I am using the Optim.jl library to minimise a function in Julia, using a BFGS algorithm. Today, I have asked a question about the same library, but to avoid confusion I decided to split it in two.
I would like also to get an estimate of the negative inverse Hessian after the optimisation, for further calculations.
In the GitHub website of the Optim library, I found the following working example:
using Optim
rosenbrock(x) = (1.0 - x[1])^2 + 100.0 * (x[2] - x[1]^2)^2
result = optimize(rosenbrock, zeros(2), BFGS())

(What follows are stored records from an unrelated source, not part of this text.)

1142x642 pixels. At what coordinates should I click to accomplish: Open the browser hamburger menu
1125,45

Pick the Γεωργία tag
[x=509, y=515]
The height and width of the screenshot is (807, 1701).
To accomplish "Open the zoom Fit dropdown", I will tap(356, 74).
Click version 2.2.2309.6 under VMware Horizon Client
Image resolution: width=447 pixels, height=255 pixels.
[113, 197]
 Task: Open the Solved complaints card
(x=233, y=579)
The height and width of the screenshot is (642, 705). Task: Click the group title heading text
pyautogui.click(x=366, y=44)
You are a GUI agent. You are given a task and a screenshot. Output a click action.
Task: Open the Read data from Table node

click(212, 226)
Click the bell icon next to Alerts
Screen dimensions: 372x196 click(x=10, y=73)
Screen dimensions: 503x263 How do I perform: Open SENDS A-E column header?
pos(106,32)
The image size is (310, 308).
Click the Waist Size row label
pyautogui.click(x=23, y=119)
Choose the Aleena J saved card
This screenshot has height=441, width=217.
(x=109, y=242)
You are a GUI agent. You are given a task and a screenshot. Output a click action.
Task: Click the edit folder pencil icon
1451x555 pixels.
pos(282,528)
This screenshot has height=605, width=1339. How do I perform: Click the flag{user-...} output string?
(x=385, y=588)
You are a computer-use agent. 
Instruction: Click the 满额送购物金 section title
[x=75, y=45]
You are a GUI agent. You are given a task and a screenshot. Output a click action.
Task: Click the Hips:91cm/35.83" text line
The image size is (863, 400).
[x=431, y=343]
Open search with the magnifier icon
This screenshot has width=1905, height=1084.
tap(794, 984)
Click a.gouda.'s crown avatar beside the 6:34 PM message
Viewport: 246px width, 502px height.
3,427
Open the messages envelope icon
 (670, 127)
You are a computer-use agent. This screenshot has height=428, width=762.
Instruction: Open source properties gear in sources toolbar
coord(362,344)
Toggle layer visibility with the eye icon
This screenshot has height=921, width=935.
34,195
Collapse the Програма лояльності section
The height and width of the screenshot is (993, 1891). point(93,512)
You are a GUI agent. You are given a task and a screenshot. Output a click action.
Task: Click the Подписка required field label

How can I get the negative inverse Hessian after the optimisation from result? Is there any field in it identifying either the Hessian, the Inverse Hessian or the negative inverse Hessian?
EDIT
Thanks for the comments. Do you think that it would be more efficient to edit "optimize.jl" so that the function would return also the inverse Hessian? See below for a working example - the edit has been introduced at line 226:
if state.method_string == "BFGS"
return MultivariateOptimizationResults(state.method_string,
initial_x,
f_increased ? state.x_previous : state.x,
f_increased ? state.f_x_previous : state.f_x,
iteration,
iteration == options.iterations,
x_converged,
options.x_tol,
f_converged,
options.f_tol,
g_converged,
options.g_tol,
f_increased,
tr,
state.f_calls,
state.g_calls,
state.h_calls), state.invH
else
return MultivariateOptimizationResults(state.method_string,
initial_x,
f_increased ? state.x_previous : state.x,
f_increased ? state.f_x_previous : state.f_x,
iteration,
iteration == options.iterations,
x_converged,
options.x_tol,
f_converged,
options.f_tol,
g_converged,
options.g_tol,
f_increased,
tr,
state.f_calls,
state.g_calls,
state.h_calls)
end
Or just:
return MultivariateOptimizationResults(state.method_string,
initial_x,
f_increased ? state.x_previous : state.x,
f_increased ? state.f_x_previous : state.f_x,
iteration,
iteration == options.iterations,
x_converged,
options.x_tol,
f_converged,
options.f_tol,
g_converged,
options.g_tol,
f_increased,
tr,
state.f_calls,
state.g_calls,
state.h_calls), state
To have full access to "state" after the optimization.
EDIT 2
Since this change will be introduced in the new version of the Optim.jl library, there is no need to continue this discussion. For now, the the extended_trace and the after_while! tricks work. Personally, I prefer the latter, so I will close the discussion giving @Dan Getz the correct answer.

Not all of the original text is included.